Discussions regarding the application of AI-SaMDs in the daily practice are also necessary. The currently approved method, utilization as an assistant tool for physicians' interpretation is the most traditional and conservative method [18]. Based on studies reporting improved detection performance of radiologists with the assistance of AI-SaMD [5, 6, 7, 8, 19], it would be feasible to use currently available AI-SaMDs as an assistance tool for radiologists' interpretation. In several studies, non-radiologist clinicians also exhibited improvement of detection performance with the assistance of AI-SaMD, and the magnitude of improvement in the clinicians was greater than in the radiologists [7, 8, 20, 21]. Therefore, the use of AI-SaMDs as a decision support tool for clinicians would be acceptable in situations where radiologists' interpretation is unavailable.
Using AI-SaMDs in screening for images with findings of emergency disease requiring timely interpretation, automated assignment of interpreting radiologists according to the presence of abnormality or difficulty of interpretation, and automated notification of suspected interpretive errors have also been proposed [18, 22]. However, their usefulness in clinical practice has yet to be validated.
Finally, the performance of AI-SaMD may differ depending on the characteristics of the target population or institutions, including disease prevalence, diversity of image findings, and equipment or techniques for radiographic acquisition. Therefore, it may be necessary to adjust the threshold of detection or recalibrate the numerical scores of the AI-SaMDs, depending on the characteristics of the target population or institution [23, 24].
Policy on AI-SaMD for CR
Apart from approval for clinical use by the KMFDS, the use of AI-SaMD for CR interpretation currently does not grant additional reimbursement in Korea. According to the guidelines of the Health Insurance Review and Assessment Service in 2019 [25], AI-SaMDs for detection or diagnosis on medical imaging can undergo Health Technology Assessment only when they show significant improvement in accuracy or reduction in errors compared to humans. Based on the result of this assessment, a separate reimbursement can be considered when the AI-SaMD shows a significant improvement in diagnostic performance compared to existing practices, provides new diagnostic information that cannot be obtained using existing practices, or proves therapeutic effectiveness. Currently, medical institutions need to cover the cost of using AI-SaMDs by themselves. In a situation where timely reading of CRs is difficult and considering the risk of interpretive errors, medical institutions may voluntarily implement AI-SaMD at their own expense for patient safety and practice efficiency. However, in order for AI-SaMDs for CR to be implemented in clinical practice in the long term, consideration should be given to charging of a separate fee, as the devices demonstrate further improvement in performance and validation of clinical usefulness.

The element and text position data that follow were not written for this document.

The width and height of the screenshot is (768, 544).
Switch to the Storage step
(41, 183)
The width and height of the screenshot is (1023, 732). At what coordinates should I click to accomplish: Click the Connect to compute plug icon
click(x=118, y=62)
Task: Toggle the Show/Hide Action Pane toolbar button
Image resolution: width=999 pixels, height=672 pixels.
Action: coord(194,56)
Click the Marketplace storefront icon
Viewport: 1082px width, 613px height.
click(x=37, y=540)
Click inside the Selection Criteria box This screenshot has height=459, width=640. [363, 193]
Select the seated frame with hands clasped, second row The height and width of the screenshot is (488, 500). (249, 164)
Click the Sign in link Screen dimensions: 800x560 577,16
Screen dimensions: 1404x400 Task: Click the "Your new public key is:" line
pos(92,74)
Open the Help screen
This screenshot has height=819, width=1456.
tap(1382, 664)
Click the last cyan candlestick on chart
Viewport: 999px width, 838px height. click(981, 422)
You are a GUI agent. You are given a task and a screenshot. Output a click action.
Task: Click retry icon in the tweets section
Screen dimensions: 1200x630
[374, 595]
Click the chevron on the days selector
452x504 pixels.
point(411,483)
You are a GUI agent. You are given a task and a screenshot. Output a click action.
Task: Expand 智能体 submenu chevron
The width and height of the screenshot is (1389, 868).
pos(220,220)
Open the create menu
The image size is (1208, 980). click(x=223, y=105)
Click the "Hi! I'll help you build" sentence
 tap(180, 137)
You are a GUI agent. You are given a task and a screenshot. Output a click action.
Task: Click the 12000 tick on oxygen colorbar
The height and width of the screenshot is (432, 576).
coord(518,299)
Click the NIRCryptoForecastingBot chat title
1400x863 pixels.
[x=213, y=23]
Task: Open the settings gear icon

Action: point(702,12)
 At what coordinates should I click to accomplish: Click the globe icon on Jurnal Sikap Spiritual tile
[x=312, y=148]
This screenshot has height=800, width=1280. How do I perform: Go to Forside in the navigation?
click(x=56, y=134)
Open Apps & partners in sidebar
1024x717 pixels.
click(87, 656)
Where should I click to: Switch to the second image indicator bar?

Education on AI-SaMD for CR
Since interpreting CR using AI-SaMD may gradually expand in daily clinical practice, reorganization of education system for radiologists includint trainess and medical students seems necessary [26, 27]. Education on AI needs to be strengthened, covering a basic understanding of the technology as well as the function and working principle of AI-SaMDs in the interpretation of CR. It would also be important to maintain the traditional education on the technique and knowledge for interpreting CR to accurately interpret and judge the results of AI-SaMD.
Liability Related to the Utilization of AI-SaMD
As AI-SaMDs for CR begin to be applied in clinical practice, there is a growing concern regarding the legal liability for any patient harm related to the utilization of AI-SaMDs. It is difficult to present an evidence-based opinion regarding liability, as AI-SaMD itself or its clinical introduction remains in its infancy. However, considering the current legal system in Korea, an AI-SaMD that assists physicians' interpretation cannot be a legal subject. Thus in case of patient harm, the physician would be held liable.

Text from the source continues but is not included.